ISO Installation

SUSE Virtualization ships as a bootable appliance image, you can install it directly on a bare metal server with the ISO image. To get the ISO image, download 💿 harvester-v1.x.x-amd64.iso from the Releases page.

During the installation, you can either choose to create a new cluster or join the node to an existing cluster.

The following video shows a quick overview of an ISO installation.

Installation Steps

Mount the ISO file and boot the server by selecting the Harvester Installer option.

The installer automatically checks the hardware and displays warning messages if the minimum requirements are not met. The Hardware Checks screen is not displayed if all checks are passed.

Use the arrow keys to choose an installation mode. By default, the first node will be the management node of the cluster.

Create a new Harvester cluster: creates an entirely new cluster.
Join an existing Harvester cluster: joins an existing cluster. You need the VIP and cluster token of the cluster you want to join.
Install Harvester binaries only: If you choose this option, additional setup is required after the first bootup.
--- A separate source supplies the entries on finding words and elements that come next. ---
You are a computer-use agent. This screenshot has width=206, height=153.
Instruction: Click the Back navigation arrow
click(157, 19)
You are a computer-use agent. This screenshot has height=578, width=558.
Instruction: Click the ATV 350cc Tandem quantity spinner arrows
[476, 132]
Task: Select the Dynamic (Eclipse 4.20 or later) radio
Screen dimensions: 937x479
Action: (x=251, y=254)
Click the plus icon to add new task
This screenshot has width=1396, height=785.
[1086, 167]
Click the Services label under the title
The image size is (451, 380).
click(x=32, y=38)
When there are 3 nodes, the other 2 nodes added first are automatically promoted to management nodes to form an HA cluster. If you want to promote management nodes from different zones, you can add the node label topology.kubernetes.io/zone in the os.labels config by providing a URL of configuration file on the customize the host step. In this case, at least three different zones are required.

Choose a role for the node. You are required to perform this step if you selected the installation mode Join an existing Harvester cluster.
- Default Role: Allows a node to function as a management node or a worker node. This role does not have any specific privileges or restrictions.
- Management Role: Allows a node to be prioritized when SUSE Virtualization promotes nodes to management nodes.
- Witness Role: Restricts a node to being a witness node (only functions as an etcd node) in a specific cluster.
- Worker Role: Restricts a node to being a worker node (never promoted to management node) in a specific cluster.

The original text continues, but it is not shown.